** Start SOURCE PASSAGE **

TO THE DOGS by Jack Murphy
Anyone who has lived in New Paltz for any length of time, from week-end visitors to lifers, can surely come up with an interesting story about one or more representatives of the homo-erectus residents, but what about the other species we’ve shared our town with? I could tell you stories about my life in New Paltz, and about my many human friends, but I was recently thinking about a dog I knew, and I realized that there were as many unique Paltzonian canines as there were people, and decided to tell some of their stories.
I’m not an animal behaviorist, but if I were, I might seek grant money to conduct an intensive research project titled “The Effect of the Sixties on the Canines of the Wallkill Valley.” No kidding, the more I thought about the dogs I knew, it was the group that lived here through the Sixties that were the standout dogs of all those I’ve ever known. I guess it was possible that they were the hippies of their kind. I don’t know if they used drugs or meditated, but they seemed to like the Stones and the Dead, and they certainly liked to run around and party. Some of them wore scarves and tie-dyed tees, and I suspect some of them were devotees of the Free Love movement.
I’ll start with a story about my namesake. There was a big black mutt I met at the old Homestead, back when Mario owned the place. I was told that this dog was named Murphy, so I liked him right off, after all, we may have been relatives way-back when. I don’t remember if anyone actually owned Murphy. I once thought Jimmy the Irishman laid claim to him, but Murph may have been a free agent who worked the field. He was very independent and self-sufficient, and it was his ability to take care of himself that I’ll always remember. He had a trick, which I’d heard of and finally witnessed one afternoon.

** End SOURCE PASSAGE **

**WHAT TO DO:** Write out the New Paltz dog essay in full, word for word. For this exercise, rely only on the New Paltz dog essay.

** Start DATASET SECTION **

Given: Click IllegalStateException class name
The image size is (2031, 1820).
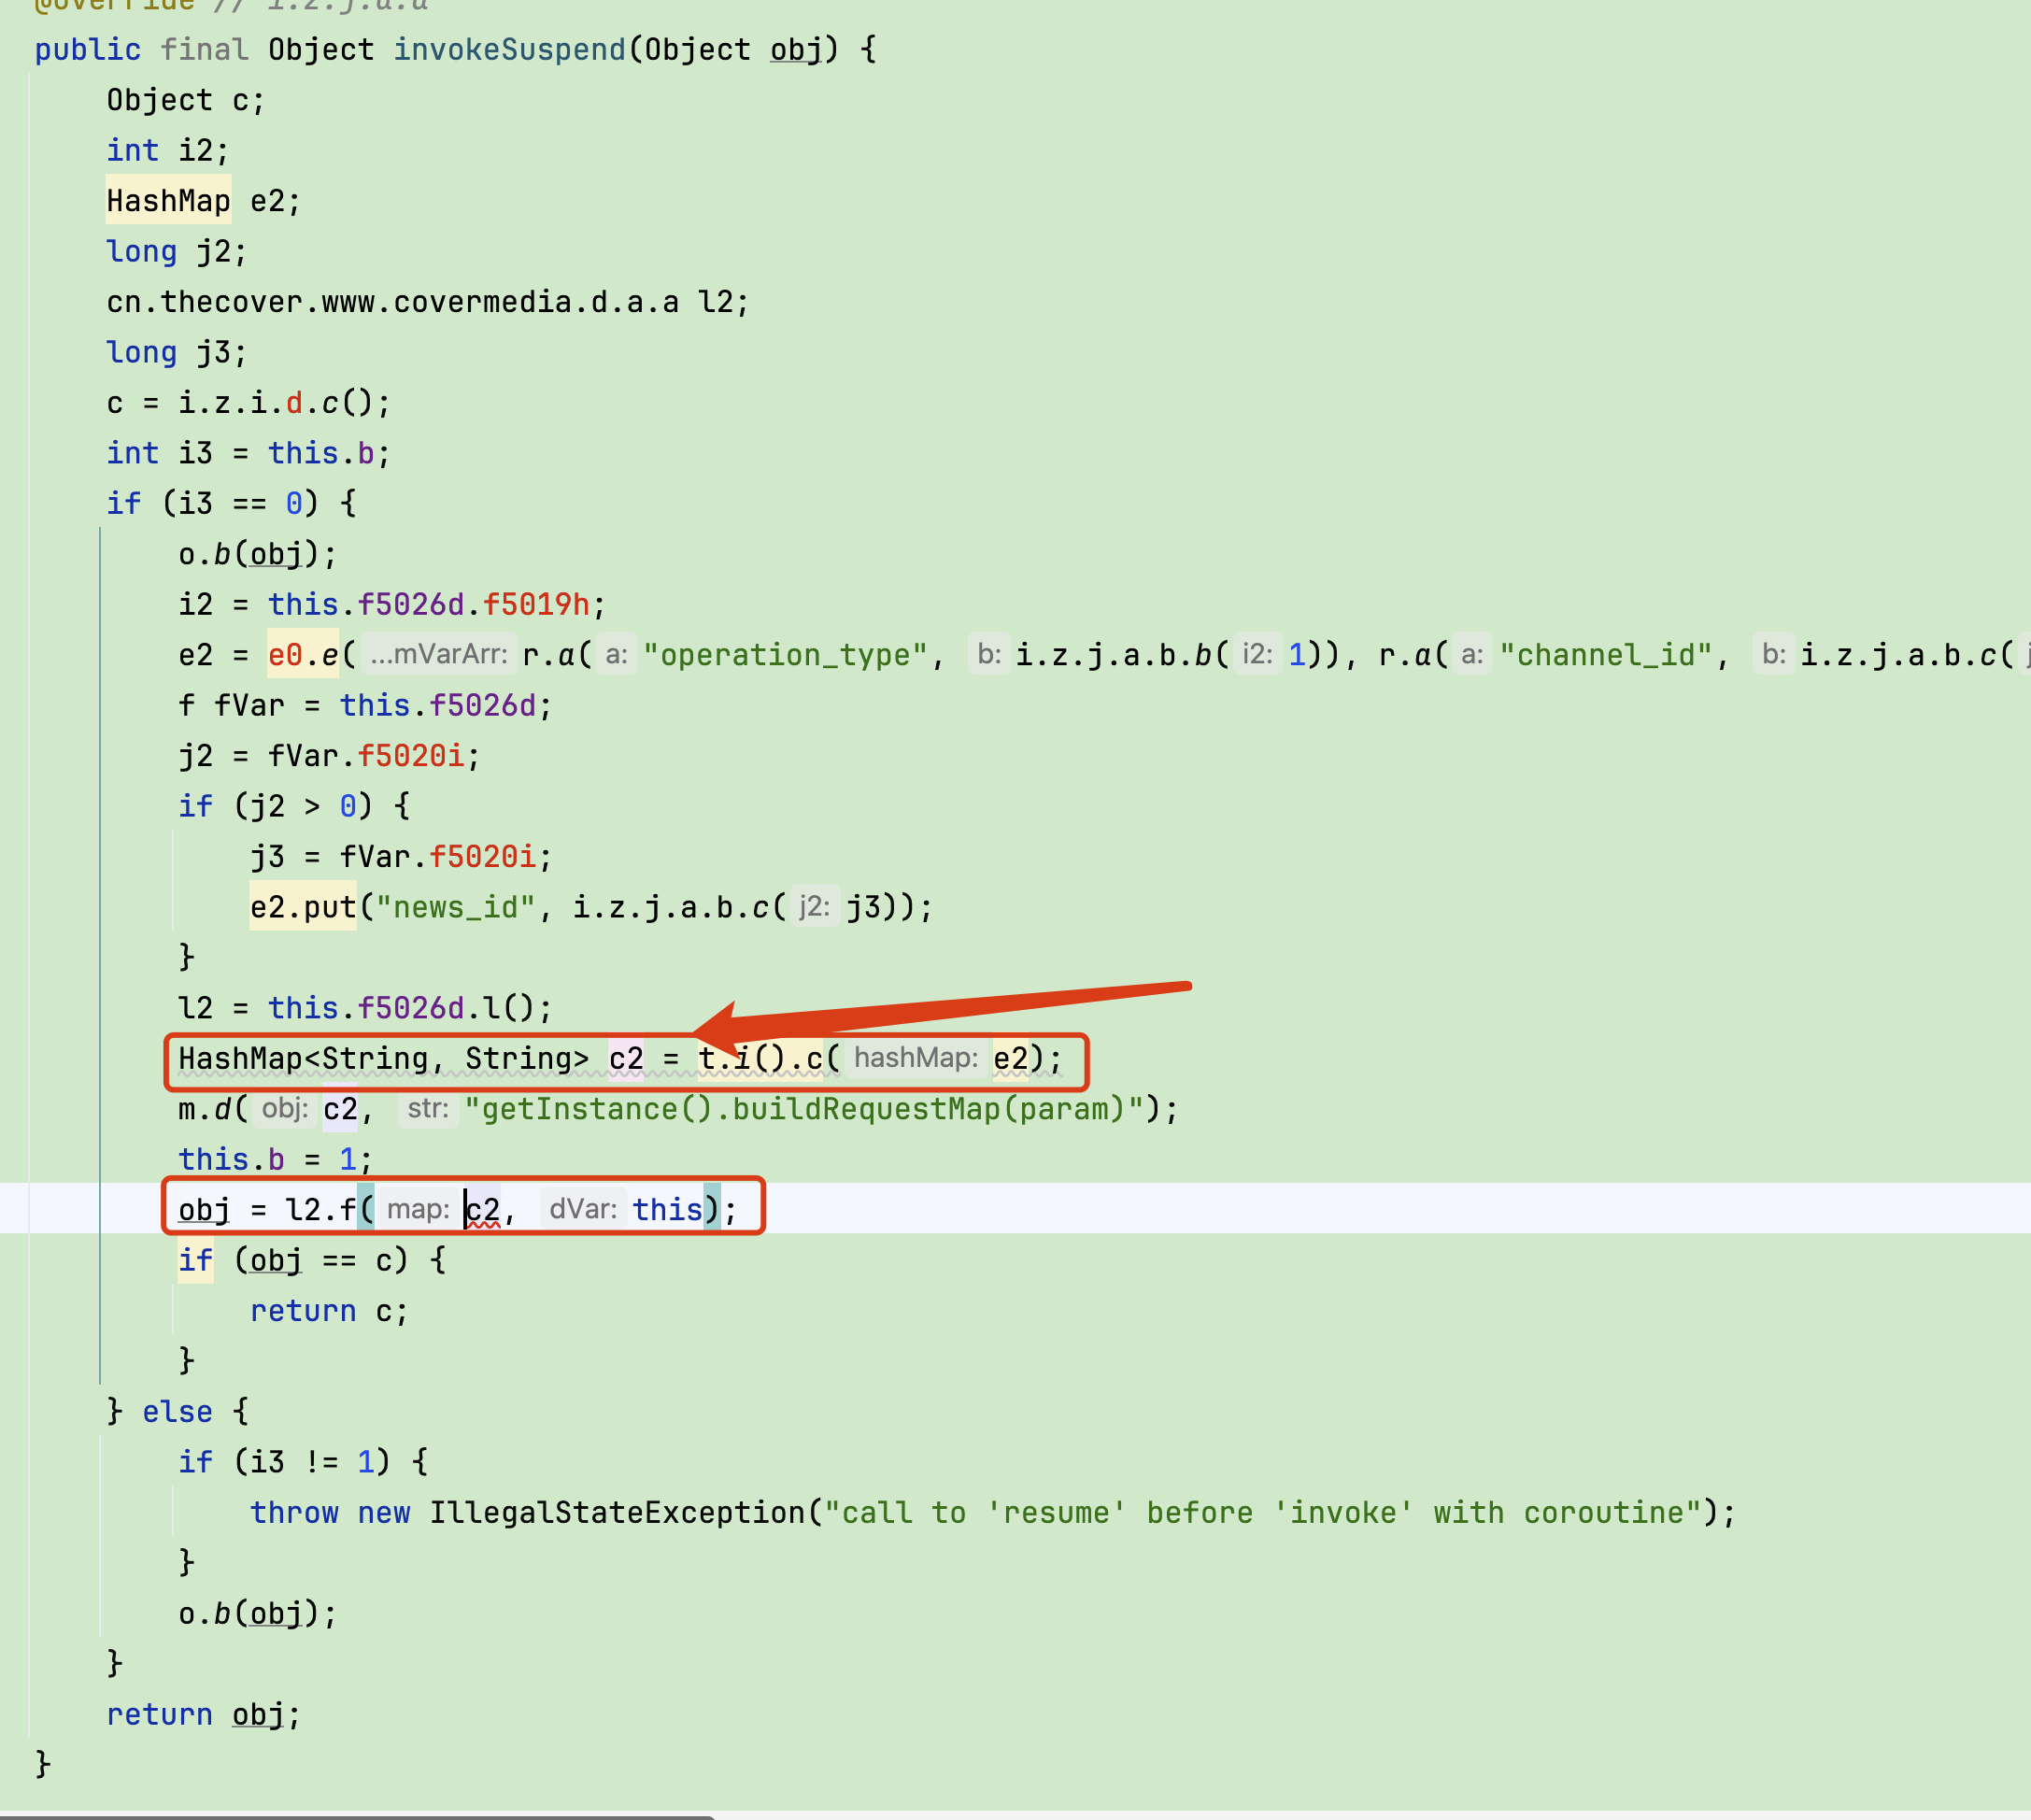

** End DATASET SECTION **

**COMPLETE ANSWER:**
TO THE DOGS by Jack Murphy
Anyone who has lived in New Paltz for any length of time, from week-end visitors to lifers, can surely come up with an interesting story about one or more representatives of the homo-erectus residents, but what about the other species we’ve shared our town with? I could tell you stories about my life in New Paltz, and about my many human friends, but I was recently thinking about a dog I knew, and I realized that there were as many unique Paltzonian canines as there were people, and decided to tell some of their stories.
I’m not an animal behaviorist, but if I were, I might seek grant money to conduct an intensive research project titled “The Effect of the Sixties on the Canines of the Wallkill Valley.” No kidding, the more I thought about the dogs I knew, it was the group that lived here through the Sixties that were the standout dogs of all those I’ve ever known. I guess it was possible that they were the hippies of their kind. I don’t know if they used drugs or meditated, but they seemed to like the Stones and the Dead, and they certainly liked to run around and party. Some of them wore scarves and tie-dyed tees, and I suspect some of them were devotees of the Free Love movement.
I’ll start with a story about my namesake. There was a big black mutt I met at the old Homestead, back when Mario owned the place. I was told that this dog was named Murphy, so I liked him right off, after all, we may have been relatives way-back when. I don’t remember if anyone actually owned Murphy. I once thought Jimmy the Irishman laid claim to him, but Murph may have been a free agent who worked the field. He was very independent and self-sufficient, and it was his ability to take care of himself that I’ll always remember. He had a trick, which I’d heard of and finally witnessed one afternoon.